ChatGPT is a junior developer whose knowledge is broad but shallow.

killthebuddha|2 years ago

IMO this leaves out some salient details. For example, I'd say ChatGPT is a very, very good junior developer. The kind of junior developer that loves computer science, has been screwing around with miscellaneous algorithms and data structures its whole life, has a near-perfect memory, and is awake 24/7/365, but has never had to architect a data-intensive system, write future-proof code, or write code for other developers. Of course, these last three things are a big deal, but the rest of the list makes for a ridiculously useful teammate.

zerr|2 years ago

The worst part is that it doesn't know when it doesn't know, so makes up a garbage.

pojzon|2 years ago

Now, who is going to mentor real human junior developers? Coz they wont progress by themselves (or not many will).
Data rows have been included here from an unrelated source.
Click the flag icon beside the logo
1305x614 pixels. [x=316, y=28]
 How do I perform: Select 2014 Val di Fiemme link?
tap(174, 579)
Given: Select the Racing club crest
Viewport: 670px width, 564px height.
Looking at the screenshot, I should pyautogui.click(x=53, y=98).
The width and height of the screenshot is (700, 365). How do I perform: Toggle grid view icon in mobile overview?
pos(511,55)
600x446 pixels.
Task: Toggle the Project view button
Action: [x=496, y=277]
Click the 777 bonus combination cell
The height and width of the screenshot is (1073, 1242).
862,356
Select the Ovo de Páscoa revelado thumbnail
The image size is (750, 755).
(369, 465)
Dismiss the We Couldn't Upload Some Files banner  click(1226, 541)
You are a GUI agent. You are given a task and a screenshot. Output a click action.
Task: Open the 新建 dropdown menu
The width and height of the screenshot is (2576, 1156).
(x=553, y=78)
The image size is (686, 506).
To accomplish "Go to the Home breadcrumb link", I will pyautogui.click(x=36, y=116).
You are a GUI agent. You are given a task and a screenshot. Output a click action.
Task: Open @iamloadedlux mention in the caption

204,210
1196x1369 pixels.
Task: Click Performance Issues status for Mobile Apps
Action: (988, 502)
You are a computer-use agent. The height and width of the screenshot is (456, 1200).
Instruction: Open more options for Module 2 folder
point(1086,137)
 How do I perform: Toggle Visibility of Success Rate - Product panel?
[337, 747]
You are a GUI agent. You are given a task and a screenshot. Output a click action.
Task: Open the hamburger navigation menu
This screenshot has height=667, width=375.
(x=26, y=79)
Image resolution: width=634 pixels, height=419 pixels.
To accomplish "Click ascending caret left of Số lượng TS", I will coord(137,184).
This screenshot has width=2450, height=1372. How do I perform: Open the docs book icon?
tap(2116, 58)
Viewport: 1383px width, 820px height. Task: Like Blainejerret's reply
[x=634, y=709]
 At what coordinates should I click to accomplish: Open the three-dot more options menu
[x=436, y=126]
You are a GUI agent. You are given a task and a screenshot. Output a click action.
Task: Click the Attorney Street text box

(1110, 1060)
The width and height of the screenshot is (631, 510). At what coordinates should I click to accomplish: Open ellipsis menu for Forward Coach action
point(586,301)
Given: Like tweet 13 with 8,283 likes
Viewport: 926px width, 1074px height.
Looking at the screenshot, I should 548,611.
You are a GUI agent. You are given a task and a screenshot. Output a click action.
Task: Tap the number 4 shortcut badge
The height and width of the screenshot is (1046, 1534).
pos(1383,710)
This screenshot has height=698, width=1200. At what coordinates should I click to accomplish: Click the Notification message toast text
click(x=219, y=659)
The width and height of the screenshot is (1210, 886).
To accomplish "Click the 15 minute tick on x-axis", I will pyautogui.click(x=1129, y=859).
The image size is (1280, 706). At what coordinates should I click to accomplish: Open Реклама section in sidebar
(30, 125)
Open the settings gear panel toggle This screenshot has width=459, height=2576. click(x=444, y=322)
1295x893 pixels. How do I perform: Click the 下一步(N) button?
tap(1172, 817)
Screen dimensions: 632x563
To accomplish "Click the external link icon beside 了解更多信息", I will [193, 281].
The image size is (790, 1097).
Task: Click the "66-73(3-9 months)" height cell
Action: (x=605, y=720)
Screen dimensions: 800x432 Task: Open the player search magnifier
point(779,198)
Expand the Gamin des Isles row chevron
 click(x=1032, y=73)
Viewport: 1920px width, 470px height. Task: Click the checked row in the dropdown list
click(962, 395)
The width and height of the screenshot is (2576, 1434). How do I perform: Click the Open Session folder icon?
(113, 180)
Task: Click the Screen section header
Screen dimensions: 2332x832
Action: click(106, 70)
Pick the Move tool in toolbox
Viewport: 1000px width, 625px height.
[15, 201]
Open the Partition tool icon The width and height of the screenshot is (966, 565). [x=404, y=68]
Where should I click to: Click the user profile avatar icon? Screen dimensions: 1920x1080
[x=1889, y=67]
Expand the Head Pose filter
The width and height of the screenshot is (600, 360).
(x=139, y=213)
Whats the initiative for companies to invest into junior developers now ?

Sparkyte|2 years ago

Doubt it will go beyond that either. It is equivalent to a spell checker and a calculator having a baby.

It will take the world by storm and change the way we do things. But it won't change the work that needs to be done. Just the way we consume it.

wseqyrku|2 years ago

Disagee. GPT is a senior and knows it all but doesn't know where to start unless you precisely instruct them what to do.

visarga|2 years ago

> Every post that claimed using ChatGPT to achieve non trivial tasks turned out to have non trivial human intervention.

That means full autonomy reached in 0% of applications. How do we go from 0 to 1? By the way, until we remove the human from the loop the iteration speed is still human speed, and number of AI agents <= number of human assistants.

The productivity boost by current level AI is just 15%, as reported in some papers, percentage of code written by Copilot is about 50% it just helps writing out the easy parts and not much for debugging, designing, releasing, etc which take the bulk of the time, so it's probably back to 15% boost.

MattRix|2 years ago

Ok but this is extremely new tech, all of that stuff will get better over time, and the AI will require less and less intervention.

rapiz|2 years ago

I don't think so. Ultimately there's not enough information in prompts to produce "correct" code. And any attempt to deliver more information will result in a worse programming language, or as it is now, more iterations.